Pomnik nie powala urodą. Trzy metalowe pręty, pionowo wystające z monumentu w kształcie prostopadłościanu symbolizują lance szwoleżerów. Tablica wyjaśnia, że w ten sposób na rogu ulic Kozietulskiego i Piłsudskiego w Skierniewicach uczczono pułkownika Kozietulskiego.
Dlaczego w Skierniewicach? A no dlatego, że tutaj właśnie w roku 1778 urodził się Jan Nepomucen, Antoni Leon, Kajetan, syn Antoniego Kozietulskiego, starosty będzińskiego i Marianny Grotowskiej.
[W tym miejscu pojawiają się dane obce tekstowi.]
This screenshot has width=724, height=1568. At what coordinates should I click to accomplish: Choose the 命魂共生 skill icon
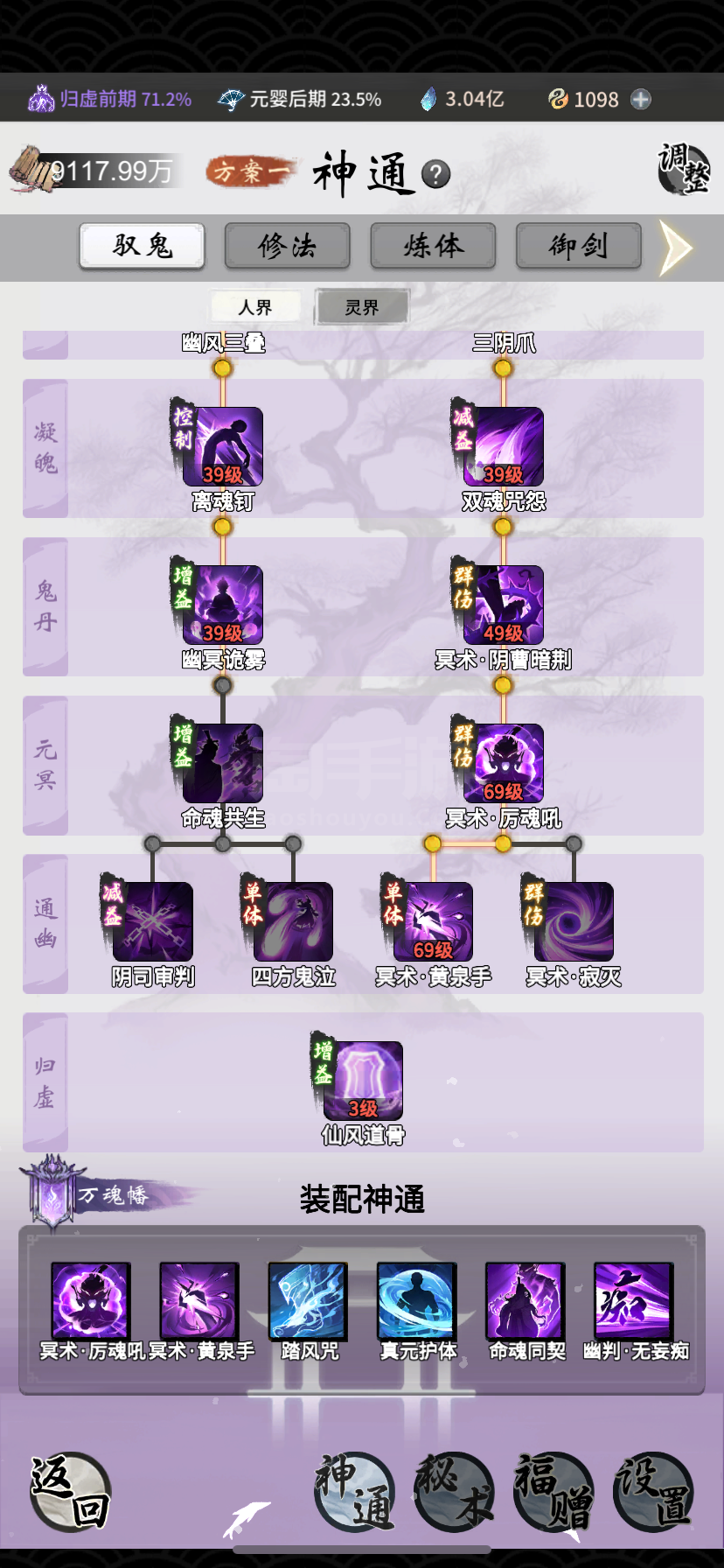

Zmarł 3 lutego 1821 roku (roku śmierci cesarza). 110 lat później, 4 lipca 1931 roku mieszkańcy miasta, w którym przyszedł na świat bohaterski szwoleżer – Skierniewic – uczcili Jana Hipolita Kozietulskiego tablicą pamiątkową. Na niej znalazły się lanca, czapka szwoleżera i napis:
W rocznicę 150 urodzin Jana Kozietulskiego
bohatera Somo Sierry
Mieszkańcy Skierniewic
4 VII 1781 1931
Napis zawierał błędną datę urodzin Kozietulskiego. W roku 1945 tablica została uszkodzona przez czołg a jej zachowane fragmenty znalazły miejsce w Izbie Historii Skierniewic.
I dopiero w roku 1971 roku z inicjatywy Towarzystwa Przyjaciół Ziemi Skierniewickiej postawiono nowy, symboliczny pomnik. Obecnie na monumencie w kształcie prostopadłościanu znajduje się napis:
Janowi Kozietulskiemu – miasto rodzinne 1971.